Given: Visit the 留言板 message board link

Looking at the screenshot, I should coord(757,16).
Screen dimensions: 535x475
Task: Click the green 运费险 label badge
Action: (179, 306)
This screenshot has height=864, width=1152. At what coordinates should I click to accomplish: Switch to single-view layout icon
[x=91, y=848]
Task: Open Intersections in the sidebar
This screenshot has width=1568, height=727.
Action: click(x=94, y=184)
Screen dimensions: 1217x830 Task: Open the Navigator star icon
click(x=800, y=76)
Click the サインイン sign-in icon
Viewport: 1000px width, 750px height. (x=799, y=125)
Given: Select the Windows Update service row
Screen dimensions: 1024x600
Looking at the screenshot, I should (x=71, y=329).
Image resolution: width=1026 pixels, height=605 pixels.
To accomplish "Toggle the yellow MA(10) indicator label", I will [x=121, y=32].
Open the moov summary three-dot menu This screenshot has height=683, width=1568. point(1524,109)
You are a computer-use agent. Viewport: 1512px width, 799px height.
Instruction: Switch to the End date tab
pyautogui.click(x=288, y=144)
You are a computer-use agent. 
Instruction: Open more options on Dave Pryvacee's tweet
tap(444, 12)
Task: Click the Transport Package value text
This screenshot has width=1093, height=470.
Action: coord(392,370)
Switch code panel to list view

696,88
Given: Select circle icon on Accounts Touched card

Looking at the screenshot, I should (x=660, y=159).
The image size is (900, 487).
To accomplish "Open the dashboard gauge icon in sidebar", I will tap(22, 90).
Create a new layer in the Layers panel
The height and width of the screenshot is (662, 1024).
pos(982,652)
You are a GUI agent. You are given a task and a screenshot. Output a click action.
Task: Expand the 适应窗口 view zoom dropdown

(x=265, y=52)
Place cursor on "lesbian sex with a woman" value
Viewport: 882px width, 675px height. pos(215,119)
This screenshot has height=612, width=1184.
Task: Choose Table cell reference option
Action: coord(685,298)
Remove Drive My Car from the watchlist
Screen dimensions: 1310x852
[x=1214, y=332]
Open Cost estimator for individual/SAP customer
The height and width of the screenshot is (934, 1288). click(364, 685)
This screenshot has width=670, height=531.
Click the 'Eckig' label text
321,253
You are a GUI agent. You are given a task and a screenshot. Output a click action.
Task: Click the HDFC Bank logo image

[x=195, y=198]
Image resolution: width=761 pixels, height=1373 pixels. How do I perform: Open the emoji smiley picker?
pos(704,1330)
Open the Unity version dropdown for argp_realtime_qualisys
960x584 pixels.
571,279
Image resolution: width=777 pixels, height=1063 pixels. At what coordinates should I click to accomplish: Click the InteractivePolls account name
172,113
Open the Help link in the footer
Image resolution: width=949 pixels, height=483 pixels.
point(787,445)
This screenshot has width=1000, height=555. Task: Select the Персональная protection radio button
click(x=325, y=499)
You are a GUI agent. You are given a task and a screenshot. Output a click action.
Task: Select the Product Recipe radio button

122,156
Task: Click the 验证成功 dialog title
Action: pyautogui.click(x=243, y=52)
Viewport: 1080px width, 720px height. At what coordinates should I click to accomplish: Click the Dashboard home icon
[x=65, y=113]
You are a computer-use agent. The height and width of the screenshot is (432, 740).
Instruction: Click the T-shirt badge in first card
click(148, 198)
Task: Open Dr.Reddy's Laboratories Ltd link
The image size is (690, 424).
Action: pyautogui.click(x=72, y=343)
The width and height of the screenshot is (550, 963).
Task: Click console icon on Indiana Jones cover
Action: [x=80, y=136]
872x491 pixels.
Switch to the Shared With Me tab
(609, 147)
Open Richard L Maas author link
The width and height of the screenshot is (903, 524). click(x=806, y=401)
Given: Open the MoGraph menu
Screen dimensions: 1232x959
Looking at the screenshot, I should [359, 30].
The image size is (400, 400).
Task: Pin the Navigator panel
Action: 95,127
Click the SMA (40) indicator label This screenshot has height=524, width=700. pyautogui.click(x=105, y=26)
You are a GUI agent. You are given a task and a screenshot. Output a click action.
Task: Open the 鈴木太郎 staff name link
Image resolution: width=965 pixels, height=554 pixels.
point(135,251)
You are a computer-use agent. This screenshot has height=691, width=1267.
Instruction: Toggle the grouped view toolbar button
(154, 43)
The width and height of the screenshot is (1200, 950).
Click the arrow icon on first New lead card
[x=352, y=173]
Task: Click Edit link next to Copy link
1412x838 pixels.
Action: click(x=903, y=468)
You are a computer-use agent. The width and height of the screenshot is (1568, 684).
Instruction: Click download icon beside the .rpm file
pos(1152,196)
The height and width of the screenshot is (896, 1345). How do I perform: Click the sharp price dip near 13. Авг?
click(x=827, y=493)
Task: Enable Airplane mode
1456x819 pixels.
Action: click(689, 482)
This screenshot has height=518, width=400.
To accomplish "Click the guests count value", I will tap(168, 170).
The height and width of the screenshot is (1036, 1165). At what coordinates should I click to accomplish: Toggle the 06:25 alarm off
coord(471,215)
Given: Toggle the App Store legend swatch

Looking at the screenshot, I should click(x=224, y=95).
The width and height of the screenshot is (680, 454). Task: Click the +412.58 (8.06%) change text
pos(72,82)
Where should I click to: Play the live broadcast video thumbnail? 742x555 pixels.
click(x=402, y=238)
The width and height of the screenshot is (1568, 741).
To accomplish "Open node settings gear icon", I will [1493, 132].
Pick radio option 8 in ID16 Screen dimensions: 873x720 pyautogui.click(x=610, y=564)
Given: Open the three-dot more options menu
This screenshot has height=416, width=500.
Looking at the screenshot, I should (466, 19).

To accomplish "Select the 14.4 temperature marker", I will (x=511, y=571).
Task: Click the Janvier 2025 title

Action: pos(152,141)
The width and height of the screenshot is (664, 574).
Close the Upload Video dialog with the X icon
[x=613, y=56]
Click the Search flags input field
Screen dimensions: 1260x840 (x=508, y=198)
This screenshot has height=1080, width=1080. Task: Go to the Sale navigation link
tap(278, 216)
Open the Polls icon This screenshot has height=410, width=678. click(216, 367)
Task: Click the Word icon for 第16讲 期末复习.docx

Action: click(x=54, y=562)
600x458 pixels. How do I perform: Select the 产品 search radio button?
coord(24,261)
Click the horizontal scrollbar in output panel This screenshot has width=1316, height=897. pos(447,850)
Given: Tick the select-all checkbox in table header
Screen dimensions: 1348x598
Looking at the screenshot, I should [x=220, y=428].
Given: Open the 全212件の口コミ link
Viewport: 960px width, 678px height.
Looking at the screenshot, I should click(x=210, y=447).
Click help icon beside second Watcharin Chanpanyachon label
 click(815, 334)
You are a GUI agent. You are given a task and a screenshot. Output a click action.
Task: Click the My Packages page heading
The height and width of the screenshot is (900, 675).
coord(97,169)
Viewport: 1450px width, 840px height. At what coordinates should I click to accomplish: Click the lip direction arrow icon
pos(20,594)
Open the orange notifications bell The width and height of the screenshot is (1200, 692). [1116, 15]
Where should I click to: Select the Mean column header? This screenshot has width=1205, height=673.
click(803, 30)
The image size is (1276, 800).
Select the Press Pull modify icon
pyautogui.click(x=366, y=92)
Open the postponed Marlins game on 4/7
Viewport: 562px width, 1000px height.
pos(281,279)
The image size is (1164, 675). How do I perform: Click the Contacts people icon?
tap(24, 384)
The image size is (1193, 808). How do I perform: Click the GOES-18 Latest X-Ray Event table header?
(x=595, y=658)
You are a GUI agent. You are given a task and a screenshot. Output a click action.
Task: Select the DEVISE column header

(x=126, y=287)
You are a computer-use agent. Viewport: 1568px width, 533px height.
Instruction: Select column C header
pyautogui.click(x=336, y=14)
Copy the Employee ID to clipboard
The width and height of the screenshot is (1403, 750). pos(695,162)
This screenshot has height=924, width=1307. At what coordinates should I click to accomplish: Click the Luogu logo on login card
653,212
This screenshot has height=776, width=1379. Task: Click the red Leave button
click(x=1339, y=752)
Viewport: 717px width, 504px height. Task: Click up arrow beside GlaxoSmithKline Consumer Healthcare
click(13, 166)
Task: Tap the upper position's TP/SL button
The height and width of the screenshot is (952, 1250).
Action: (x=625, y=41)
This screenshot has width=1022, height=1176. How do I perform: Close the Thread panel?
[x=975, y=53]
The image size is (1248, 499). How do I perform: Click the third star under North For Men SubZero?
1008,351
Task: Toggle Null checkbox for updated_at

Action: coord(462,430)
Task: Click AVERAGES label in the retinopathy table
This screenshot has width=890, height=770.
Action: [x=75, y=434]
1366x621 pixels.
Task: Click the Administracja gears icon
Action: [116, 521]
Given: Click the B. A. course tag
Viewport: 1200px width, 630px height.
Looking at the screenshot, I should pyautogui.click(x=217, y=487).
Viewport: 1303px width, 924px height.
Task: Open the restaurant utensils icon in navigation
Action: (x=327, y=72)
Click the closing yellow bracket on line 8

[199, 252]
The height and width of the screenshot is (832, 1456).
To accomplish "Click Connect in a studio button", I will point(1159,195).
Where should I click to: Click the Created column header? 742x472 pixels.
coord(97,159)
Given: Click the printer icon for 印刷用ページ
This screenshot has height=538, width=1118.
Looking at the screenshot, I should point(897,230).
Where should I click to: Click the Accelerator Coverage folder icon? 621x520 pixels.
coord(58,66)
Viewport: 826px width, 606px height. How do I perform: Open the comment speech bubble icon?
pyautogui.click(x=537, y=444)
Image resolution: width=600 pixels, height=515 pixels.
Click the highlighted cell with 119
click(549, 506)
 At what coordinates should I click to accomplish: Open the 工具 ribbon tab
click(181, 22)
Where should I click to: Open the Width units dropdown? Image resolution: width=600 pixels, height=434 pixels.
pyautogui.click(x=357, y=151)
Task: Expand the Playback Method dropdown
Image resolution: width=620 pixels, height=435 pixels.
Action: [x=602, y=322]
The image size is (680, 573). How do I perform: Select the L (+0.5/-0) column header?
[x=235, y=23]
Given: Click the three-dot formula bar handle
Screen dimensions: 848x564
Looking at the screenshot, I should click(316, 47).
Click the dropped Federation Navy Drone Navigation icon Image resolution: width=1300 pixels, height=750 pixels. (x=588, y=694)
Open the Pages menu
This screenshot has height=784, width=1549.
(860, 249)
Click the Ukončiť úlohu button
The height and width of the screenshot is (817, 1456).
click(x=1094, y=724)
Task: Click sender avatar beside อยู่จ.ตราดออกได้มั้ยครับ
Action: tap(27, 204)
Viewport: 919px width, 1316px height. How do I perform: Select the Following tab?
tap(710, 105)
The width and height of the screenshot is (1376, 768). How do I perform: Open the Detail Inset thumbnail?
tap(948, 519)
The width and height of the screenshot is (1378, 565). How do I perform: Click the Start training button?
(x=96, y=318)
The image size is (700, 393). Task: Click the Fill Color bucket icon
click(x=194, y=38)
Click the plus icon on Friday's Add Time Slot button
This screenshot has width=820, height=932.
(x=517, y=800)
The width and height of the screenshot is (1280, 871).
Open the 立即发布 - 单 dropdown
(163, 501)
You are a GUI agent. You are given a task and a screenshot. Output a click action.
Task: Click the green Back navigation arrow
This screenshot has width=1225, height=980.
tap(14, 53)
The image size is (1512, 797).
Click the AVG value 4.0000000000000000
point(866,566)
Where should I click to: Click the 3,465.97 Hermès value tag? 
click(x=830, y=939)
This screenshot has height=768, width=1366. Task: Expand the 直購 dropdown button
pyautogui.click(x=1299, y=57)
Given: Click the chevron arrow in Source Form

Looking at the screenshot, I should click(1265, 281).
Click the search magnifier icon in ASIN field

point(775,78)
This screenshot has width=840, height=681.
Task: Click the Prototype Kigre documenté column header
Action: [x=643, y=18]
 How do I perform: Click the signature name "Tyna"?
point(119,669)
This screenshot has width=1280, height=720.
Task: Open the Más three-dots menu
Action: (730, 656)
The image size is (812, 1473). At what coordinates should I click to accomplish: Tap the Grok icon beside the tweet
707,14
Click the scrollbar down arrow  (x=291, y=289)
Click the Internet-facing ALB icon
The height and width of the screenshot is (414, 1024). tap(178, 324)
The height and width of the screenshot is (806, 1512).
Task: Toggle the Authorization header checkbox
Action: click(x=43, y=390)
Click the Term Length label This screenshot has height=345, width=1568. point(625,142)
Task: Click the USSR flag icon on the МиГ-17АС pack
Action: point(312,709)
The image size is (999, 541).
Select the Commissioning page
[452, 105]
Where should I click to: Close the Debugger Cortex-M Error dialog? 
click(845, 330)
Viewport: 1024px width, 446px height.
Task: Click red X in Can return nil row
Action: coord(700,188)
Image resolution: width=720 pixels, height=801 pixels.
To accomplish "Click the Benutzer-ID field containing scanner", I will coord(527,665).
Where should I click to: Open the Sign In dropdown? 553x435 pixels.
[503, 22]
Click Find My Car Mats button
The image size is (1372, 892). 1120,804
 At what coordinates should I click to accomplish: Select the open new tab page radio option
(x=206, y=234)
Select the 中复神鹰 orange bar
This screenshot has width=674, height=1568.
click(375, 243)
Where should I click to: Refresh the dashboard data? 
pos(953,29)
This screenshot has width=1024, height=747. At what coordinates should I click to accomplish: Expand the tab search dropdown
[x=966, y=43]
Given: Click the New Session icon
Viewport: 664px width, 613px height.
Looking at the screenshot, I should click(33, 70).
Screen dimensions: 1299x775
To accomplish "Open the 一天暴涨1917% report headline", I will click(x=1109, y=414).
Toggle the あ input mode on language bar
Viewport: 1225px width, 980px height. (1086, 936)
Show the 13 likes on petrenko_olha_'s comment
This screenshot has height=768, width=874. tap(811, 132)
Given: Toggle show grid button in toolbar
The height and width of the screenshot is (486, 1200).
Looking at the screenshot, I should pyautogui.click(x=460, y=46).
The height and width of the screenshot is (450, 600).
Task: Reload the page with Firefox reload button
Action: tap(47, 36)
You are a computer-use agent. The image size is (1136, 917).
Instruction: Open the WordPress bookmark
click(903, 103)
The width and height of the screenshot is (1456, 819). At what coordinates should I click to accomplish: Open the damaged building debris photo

WHAT THIS TASK INVOLVES> Answer with one number: how many lines of the entries above include the word "computer".

TASK ANSWER> 7